▶ **Extrait à lire**

══════════════════════════════

Après que la Terre est devenue inhabitable, ses habitants ont migré dans une autre planète, After Blue. Seules les femmes survivent à cet exode et s’organisent en micro-communautés autosuffisantes.
La jeune Roxy (Paula Luna) est une adolescente renfermée qui un jour, sur une plage, sauve Kate Bush (Agata Buzek), une femme condamnée à être enterrée vivante. Roxy et sa mère (Elina Löwensohn) sont tenues pour responsables de l’élargissement de cette criminelle et sommées de la retrouver et de la liquider malgré leur manque d’expérience des armes. C’est le début pour elles d’une longue quête ponctuée de nombreuses rencontres.

Il y a quatre ans sortait Les Garçons sauvages, le premier long métrage de Bertrand Mandico. Je l’avais détesté. J’en faisais à l’époque une critique assassine, tout en reconnaissant l’originalité du cinéma de ce cinéaste transgressif venu du court et du moyen métrage.

══════════════════════════════

▶ **Données**
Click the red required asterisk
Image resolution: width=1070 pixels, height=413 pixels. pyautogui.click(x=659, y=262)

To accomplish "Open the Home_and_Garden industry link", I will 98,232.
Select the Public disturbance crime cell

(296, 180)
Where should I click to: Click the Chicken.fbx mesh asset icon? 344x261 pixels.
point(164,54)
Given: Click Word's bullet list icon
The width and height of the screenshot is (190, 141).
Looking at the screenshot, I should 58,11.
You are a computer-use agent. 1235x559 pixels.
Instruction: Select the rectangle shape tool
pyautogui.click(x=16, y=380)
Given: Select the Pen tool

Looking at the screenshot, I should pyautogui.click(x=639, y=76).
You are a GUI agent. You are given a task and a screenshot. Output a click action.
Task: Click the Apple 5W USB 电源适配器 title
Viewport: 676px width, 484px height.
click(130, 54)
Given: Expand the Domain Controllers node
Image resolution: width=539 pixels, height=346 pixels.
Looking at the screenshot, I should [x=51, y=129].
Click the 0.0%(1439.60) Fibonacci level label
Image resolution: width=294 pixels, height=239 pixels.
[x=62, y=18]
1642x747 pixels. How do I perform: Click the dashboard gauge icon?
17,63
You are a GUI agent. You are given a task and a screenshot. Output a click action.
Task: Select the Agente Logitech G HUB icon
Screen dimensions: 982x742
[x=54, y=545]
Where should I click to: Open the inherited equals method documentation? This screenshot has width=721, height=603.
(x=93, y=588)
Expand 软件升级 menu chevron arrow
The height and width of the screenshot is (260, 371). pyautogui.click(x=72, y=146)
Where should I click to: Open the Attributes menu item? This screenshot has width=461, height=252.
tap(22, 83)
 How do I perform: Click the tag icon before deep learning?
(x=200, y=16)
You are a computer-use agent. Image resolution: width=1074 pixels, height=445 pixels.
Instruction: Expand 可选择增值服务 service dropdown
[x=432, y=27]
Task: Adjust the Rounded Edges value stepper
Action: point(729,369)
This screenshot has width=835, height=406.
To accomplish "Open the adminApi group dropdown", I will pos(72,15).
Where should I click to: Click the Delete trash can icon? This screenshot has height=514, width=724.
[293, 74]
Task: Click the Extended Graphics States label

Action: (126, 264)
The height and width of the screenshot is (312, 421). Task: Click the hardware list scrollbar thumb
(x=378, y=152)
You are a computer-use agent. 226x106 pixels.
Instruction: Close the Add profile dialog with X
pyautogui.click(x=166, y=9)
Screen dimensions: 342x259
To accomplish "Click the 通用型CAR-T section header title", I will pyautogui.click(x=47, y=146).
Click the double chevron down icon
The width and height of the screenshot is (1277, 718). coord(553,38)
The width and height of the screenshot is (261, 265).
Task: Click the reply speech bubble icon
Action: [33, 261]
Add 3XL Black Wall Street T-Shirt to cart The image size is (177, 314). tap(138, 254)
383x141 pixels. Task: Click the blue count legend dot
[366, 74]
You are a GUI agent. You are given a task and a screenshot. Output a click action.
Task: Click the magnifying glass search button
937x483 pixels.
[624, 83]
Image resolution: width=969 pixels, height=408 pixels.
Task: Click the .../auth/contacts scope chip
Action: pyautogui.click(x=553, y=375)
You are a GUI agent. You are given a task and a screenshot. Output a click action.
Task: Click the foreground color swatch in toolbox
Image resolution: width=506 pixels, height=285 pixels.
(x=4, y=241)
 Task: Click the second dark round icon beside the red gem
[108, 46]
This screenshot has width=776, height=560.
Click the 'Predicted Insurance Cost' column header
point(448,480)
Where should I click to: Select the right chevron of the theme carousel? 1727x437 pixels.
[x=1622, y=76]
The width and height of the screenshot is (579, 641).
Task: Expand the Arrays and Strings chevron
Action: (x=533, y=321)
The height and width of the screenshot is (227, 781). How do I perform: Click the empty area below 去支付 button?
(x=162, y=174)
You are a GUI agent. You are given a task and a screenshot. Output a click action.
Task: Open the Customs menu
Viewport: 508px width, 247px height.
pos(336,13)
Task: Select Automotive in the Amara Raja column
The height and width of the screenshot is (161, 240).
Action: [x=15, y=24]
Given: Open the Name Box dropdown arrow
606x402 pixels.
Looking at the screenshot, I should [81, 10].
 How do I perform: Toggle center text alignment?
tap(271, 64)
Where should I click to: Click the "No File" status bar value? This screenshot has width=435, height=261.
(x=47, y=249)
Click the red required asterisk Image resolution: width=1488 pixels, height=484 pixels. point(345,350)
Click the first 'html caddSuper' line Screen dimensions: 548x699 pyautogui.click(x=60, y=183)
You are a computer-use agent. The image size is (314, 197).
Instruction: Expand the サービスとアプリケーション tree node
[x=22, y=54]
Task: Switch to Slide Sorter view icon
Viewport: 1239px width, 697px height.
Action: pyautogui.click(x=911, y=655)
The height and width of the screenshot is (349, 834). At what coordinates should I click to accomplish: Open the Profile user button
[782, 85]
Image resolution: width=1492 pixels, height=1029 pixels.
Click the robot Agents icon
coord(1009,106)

══════════════════════════════

▶ **Exercices à faire**
• 1. Dites si chaque phrase est en accord avec le texte sur After Blue, par oui ou par non, en citant mot pour mot le passage du texte qui tranche.
(a) Sur After Blue, seules les femmes ont survécu.
(b) Roxy et sa mère savent bien se servir des armes.
(c) Les Garçons sauvages avait plu à la personne qui écrit.
• 2. Prolongez le texte sur After Blue en reprenant juste après sa dernière phrase.

▶ **Les réponses**
• 1.
(a) Oui : « Seules les femmes survivent à cet exode ».
(b) Non : « malgré leur manque d’expérience des armes ».
(c) Non : « Je l’avais détesté. »

• 2.
Je pourrais presque la recopier au mot près. Avec une circonstance aggravante. Cette fois-ci, Mandico n’a pas le privilège de l’originalité. Il bégaie le même cinéma que celui que Les Garçons sauvages nous avait fait découvrir. La même esthétique kitsch filmée à grands coups de fumigènes où l’on retrouve la même créature monstrueuse que dans Ultra pulpe. Le même métissage de science-fiction, de fantasy, de roman d’aventures cette fois-ci mâtiné de western. Le même féminisme radical et, en même temps, malaisant : rassembler un casting exclusivement féminin et filmer ses actrices à poil (Le Monde, qui fait rarement preuve d’un tel humour, titre sur « La Planète des seins ») est-il la marque d’un féministe engagé ou d’un vieux voyeur libidineux ? Les mêmes provocations gratuites (des seins éjaculent) qui lui valent une interdiction aux moins de douze ans. Les mêmes actrices (Elina Löwensohn, la compagne de Mandico à la ville, Vimala Pons, Nathalie Richard) aux voix postsynchronisées. Les mêmes dialogues bâclés. Un scénario tout aussi indigent dont on comprend vite qu’il n’est qu’un prétexte à une succession de saynètes.

Comme dans Les Garçons sauvages, Mandico nous propose de nous emmener dans un trip hypnotique qui n’appartient qu’à lui. Heureux ceux qui s’y laissent embarquer. Au vu des spectateurs qui ont quitté le film en cours de séance, étouffant un fou rire ou une injure rageuse, il est à craindre que soient plus nombreux ceux qui, comme moi, seront restés sur le bord du chemin.